2010-08-09 Thread Michael Lecuyer
We would be stuck with static weak security built in to RADIUS just like 
TACACS uses.


There are options for securely tunneling RADIUS packets that weren't 
available in the early years. Secure tunneling doesn't require changes 
to the RADIUS protocol. The EAP-TLS extension alone has made most of 
RADIUS secure.


For TACACS changing the encoding means re-writing every client and 
server. Tunneling TCP through SSL takes way too many packets to 
efficiently perform a large number of each separate authentication, 
authorization and accounting transaction.

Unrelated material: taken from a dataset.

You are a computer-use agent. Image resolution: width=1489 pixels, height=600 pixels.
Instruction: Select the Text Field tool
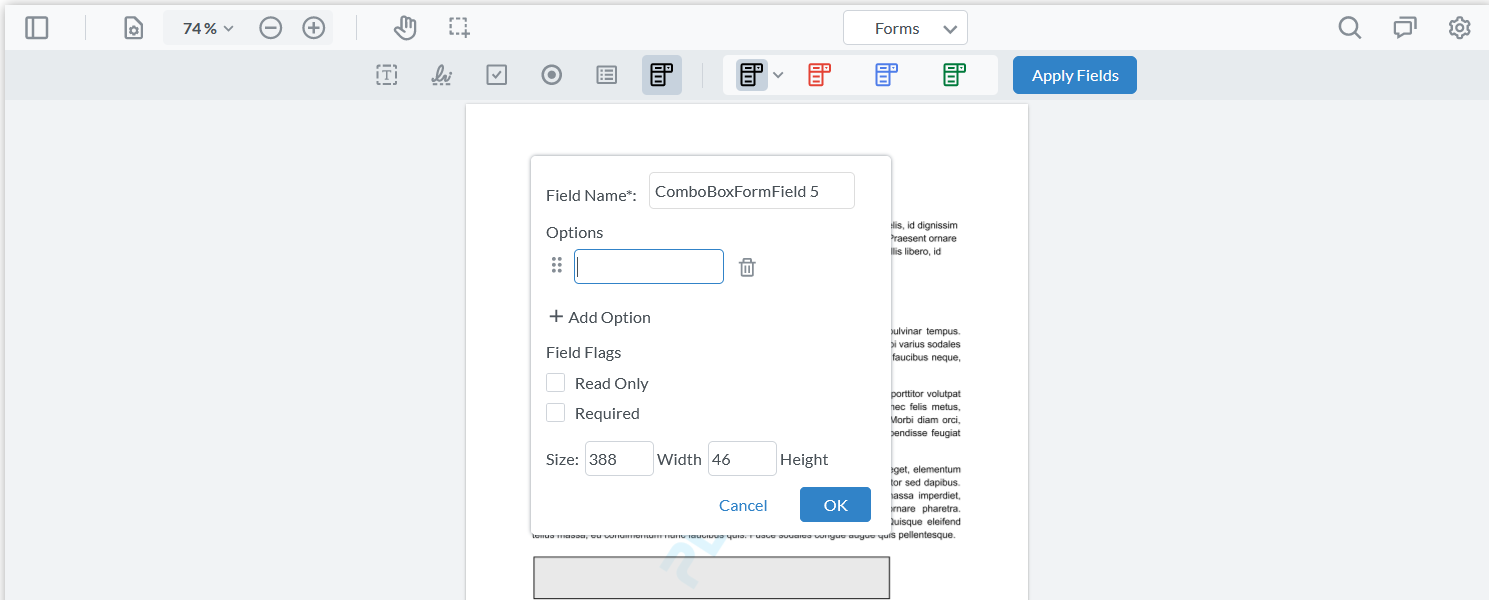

Built in transport security is a bad idea. For TACACS it is the only way 
since PAP/ASCII authentication and password changes really are sent in 
plain text.


Please, no more talk of TACACS. Its not a good example of anything.

Natr Brazell wrote:
Curious why we're fortunate?  Could you elaborate some? 

On Sun, Aug 8, 2010 at 10:01 PM, Michael Lecuyer m...@iterpacis.org 
mailto:m...@iterpacis.org wrote:


TACACS+ uses an MD5 pad based on the session ID, shared secret,
TACACS+ version, and packet sequence number. This is XOR'd over the
packet.  The pad is in multiples of the MD5 hash length.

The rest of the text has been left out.